The movie is partly about the situation of millennials who are also people of colour – Cash and his best friend Salvador (Jermaine Fowler), who helps Cash get the job in the first place; his girlfriend (Tessa Thompson), a struggling artist with a day job wearing ridiculous costumes and holding up signs in front of various businesses; and a young Asian telemarketer Squeeze (Steven Yeun) who will eventually spearhead a union drive at RegalView.

But Riley doesn’t fall into the trap of portraying low-paying, super exploitative employment as for the young only. Capitalism is an equal opportunity exploiter and there are people of all ages and ethnic backgrounds in this workplace.

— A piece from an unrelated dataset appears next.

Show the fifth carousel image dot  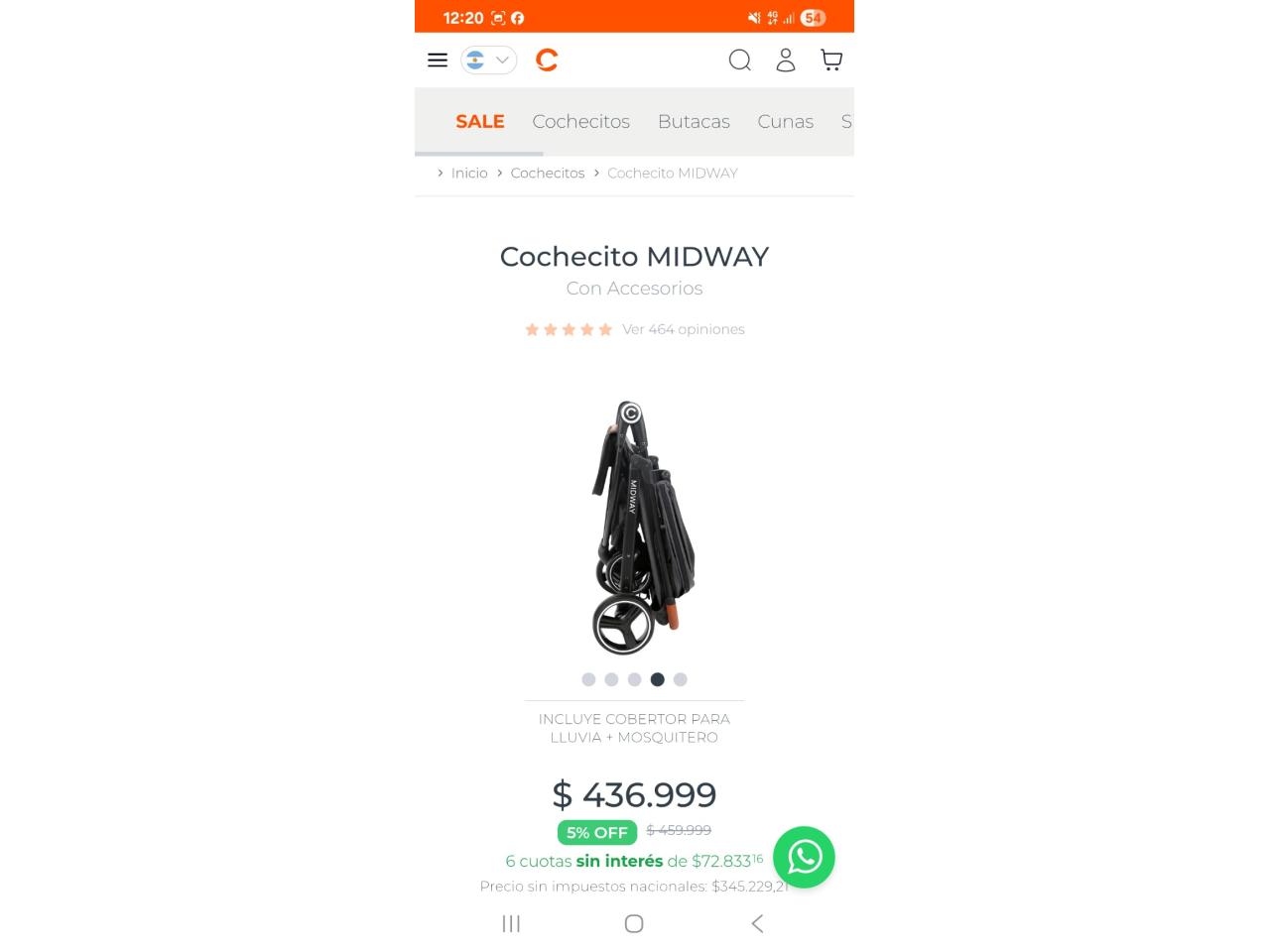click(680, 679)

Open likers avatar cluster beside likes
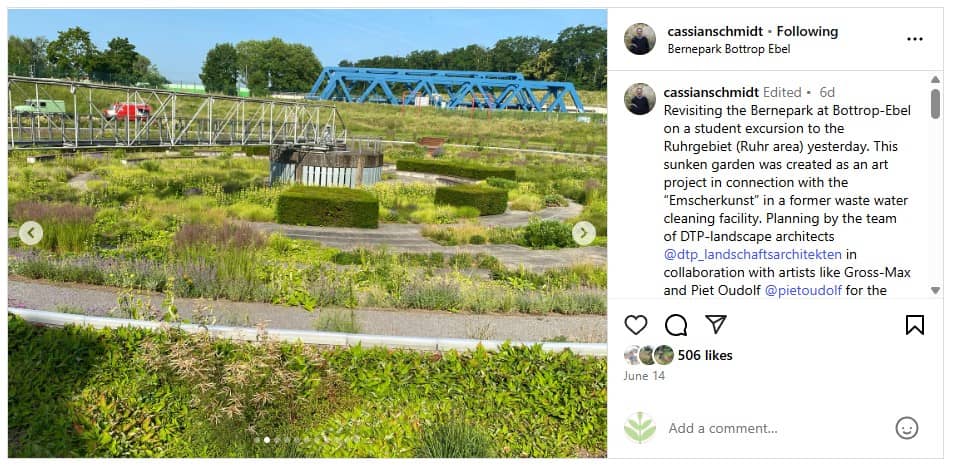tap(649, 355)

Cassius will eventually get the bigger picture when he makes it to the upper echelons of the “Power Callers.” He leaves his co-workers just at the point a fightback is beginning. At first, he is dazzled by the money to be made and the material goods this new job can afford him – better suits, a better car, a better place to live, the opportunity to pay back his uncle so he won't lose his house, but he also sees the pitfalls.

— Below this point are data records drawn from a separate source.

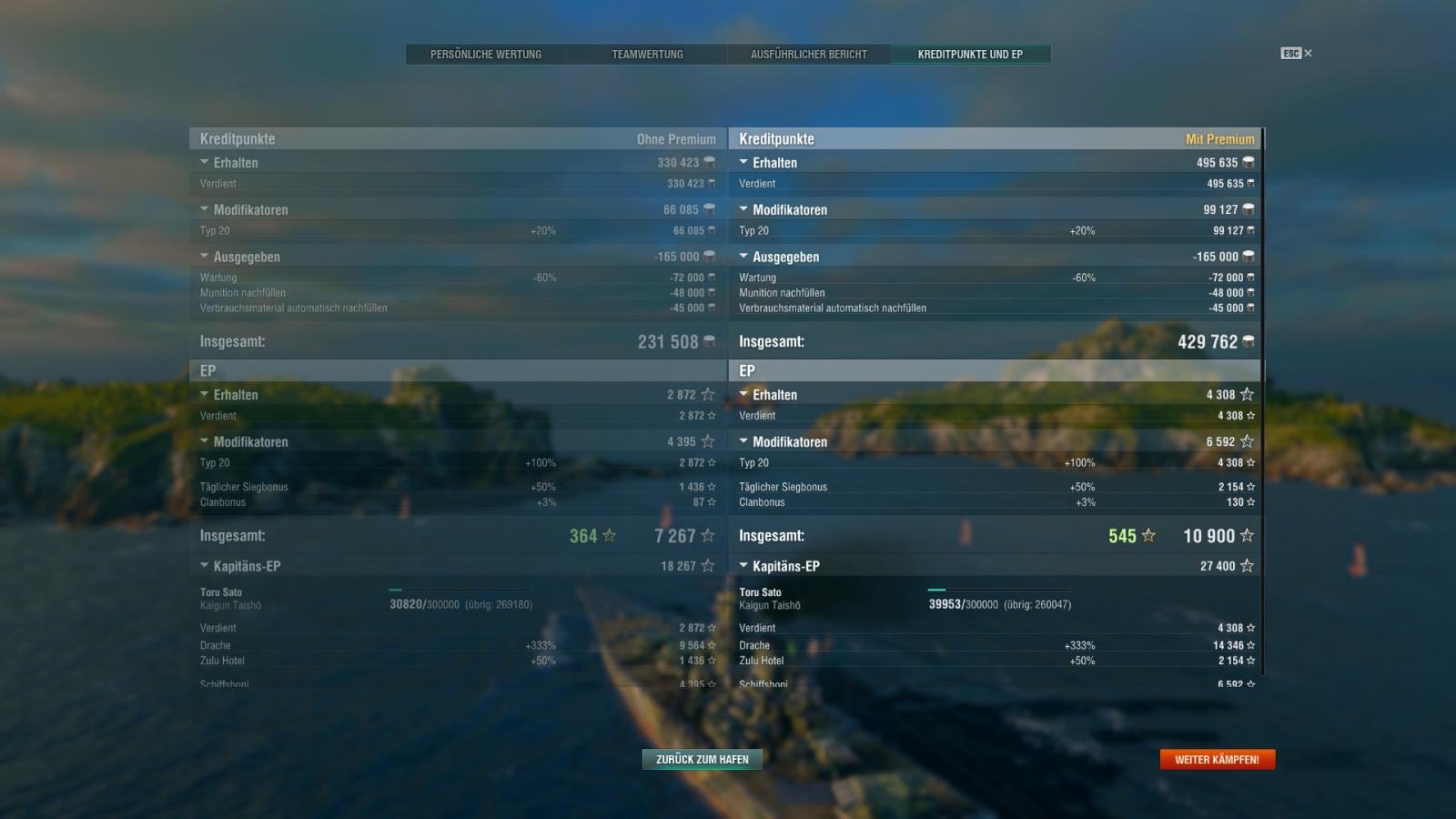This screenshot has height=819, width=1456.
Task: Click the green 364 free EP star
Action: click(610, 536)
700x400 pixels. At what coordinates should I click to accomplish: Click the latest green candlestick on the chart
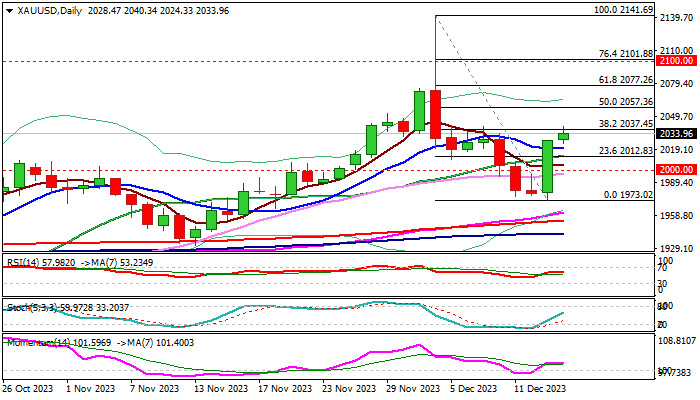pos(564,135)
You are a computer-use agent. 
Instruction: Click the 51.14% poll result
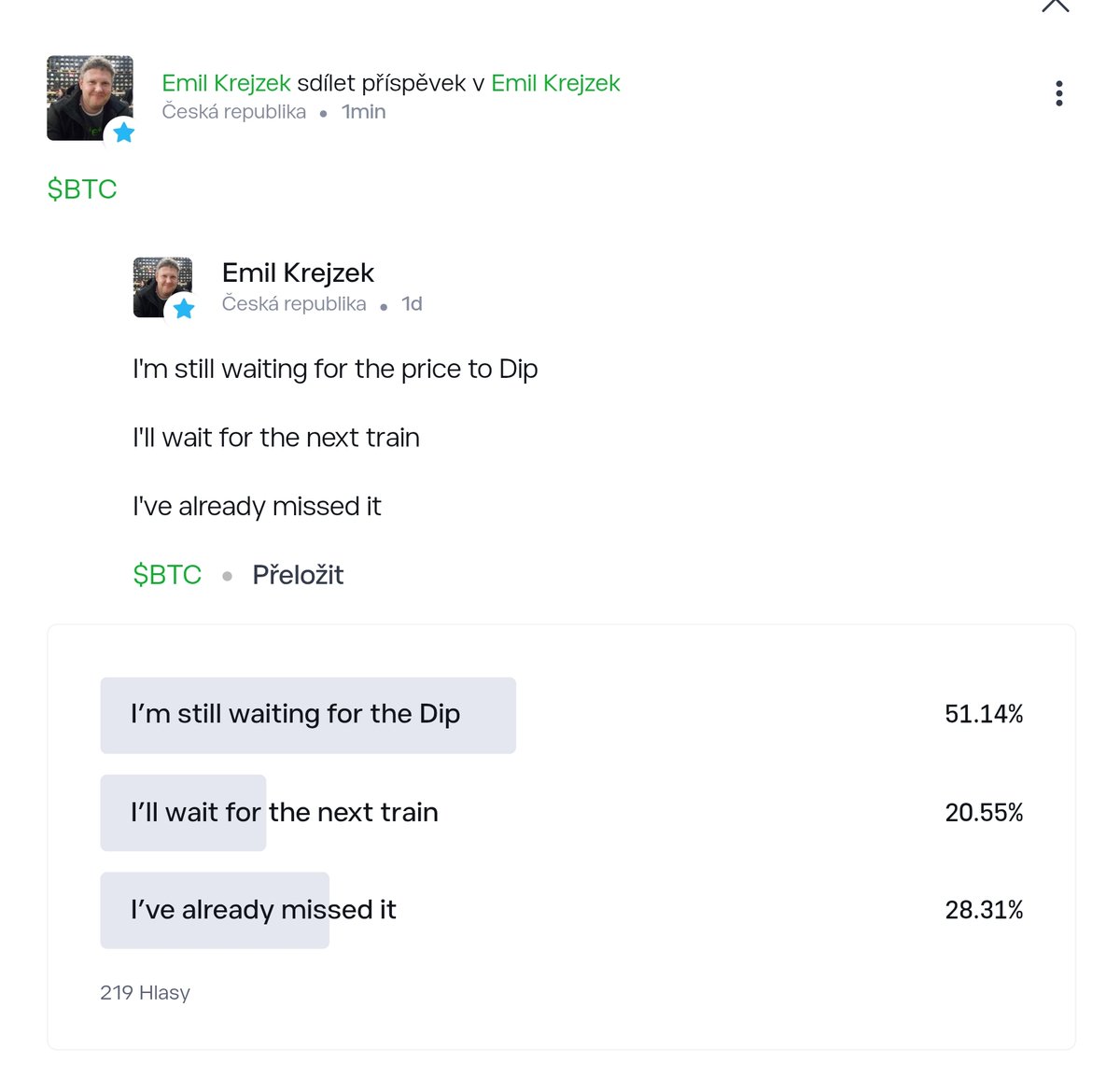(984, 715)
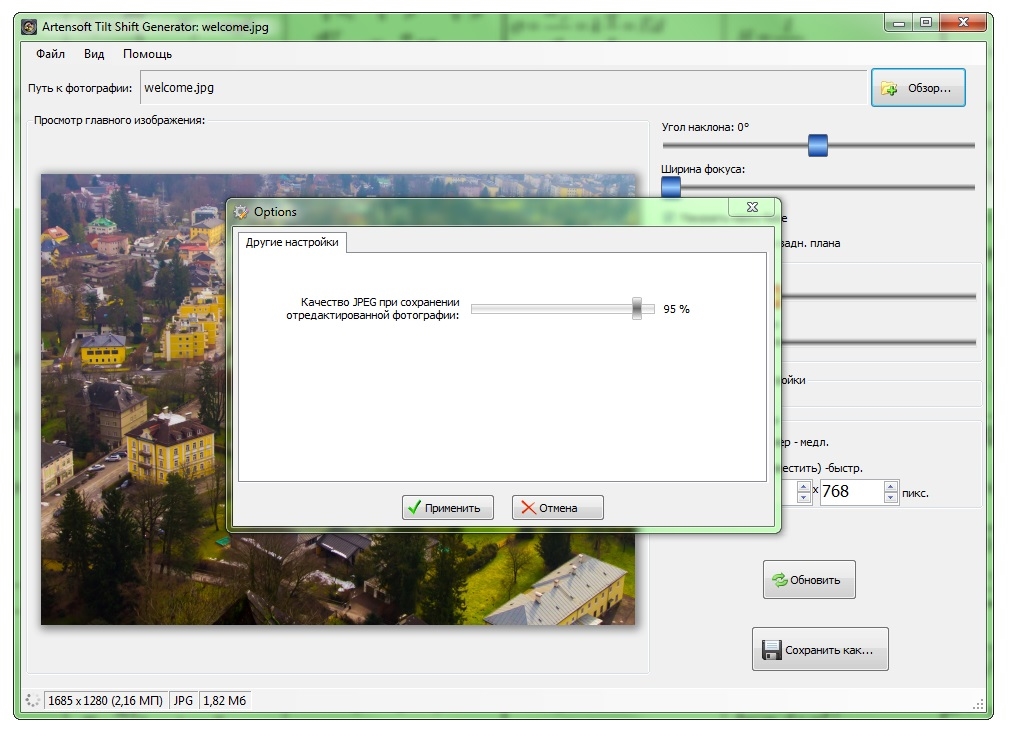The height and width of the screenshot is (739, 1011).
Task: Select the Другие настройки tab
Action: pyautogui.click(x=292, y=242)
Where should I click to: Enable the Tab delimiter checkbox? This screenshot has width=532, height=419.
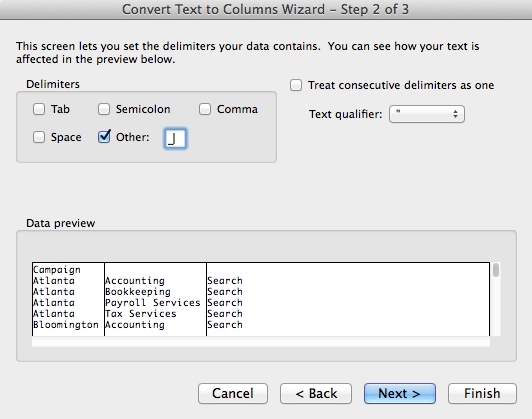tap(39, 109)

Whereas his telemarketer co-workers were multi-ethnic, including white workers, when he moves upstairs there are fewer brown and black faces. There are still the token Blacks, such as one of the managers upstairs who takes Cash under his wing and even introduces him to Steve Lift (Armie Hammer), king of all the wealth afforded him by the labour of others.

Lift is the psychopathic, racist, pseudo-hip founder of WorryFree, astutely played by Hammer, who said in an interview that Riley created a character who he got inside so much the actor started to wonder if he didn't share some of Lift's characteristics himself.

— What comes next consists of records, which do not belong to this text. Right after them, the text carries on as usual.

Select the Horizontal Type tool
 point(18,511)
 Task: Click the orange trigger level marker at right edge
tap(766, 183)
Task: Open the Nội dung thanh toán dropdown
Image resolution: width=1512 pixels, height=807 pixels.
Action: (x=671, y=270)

We see billboards and ads for WorryFree throughout the film. WorryFree provides desperate people guaranteed food and shelter in exchange for their “free” labour. They are housed in barracks and at all times must wear garish yellow uniforms.

There is a futuristic tone to the movie, but it's only ever so slightly futuristic, when you think of all the really existing horrors of actually existing capitalism: the humongous factories in China where workers' only liberation is through suicide, or immigrant workers who live in slave-like conditions and whose children have recently been put in cages, like the animals they clearly represent for America's rulers.

There is a nightmarish scene in the film where Cassius is invited to a party at Lift's home. Here in his domain Lift can openly express his racism and misogyny, covered as it is by a thin veneer of hipness. At one point, Cassius is more or less forced by his host to perform rap in front of a mostly white audience. He turns the tables on them somewhat unwittingly with what he thinks they really want to hear. It's a brilliant send-up of fake “wokeness,” which is really just racism in disguise.

But it's when the big reveal happens, when Cassius mistakenly happens on a room he wasn't meant to go into, that Lift explains what the end game actually is. It involves Lift using Cassius as a kind of token Trojan horse to betray his own, the people who have as little power as he does. This is when Riley's film veers into what could be called science fiction, but a science fiction that seems very close to possibility in a sick system where human beings are only worth something if they can increase the bosses' profit margins.

Go and see Riley's film. It's a biting and funny satire, an indictment of racism and capitalism, and a call to solidarity and for all of us to decide finally which side we're on.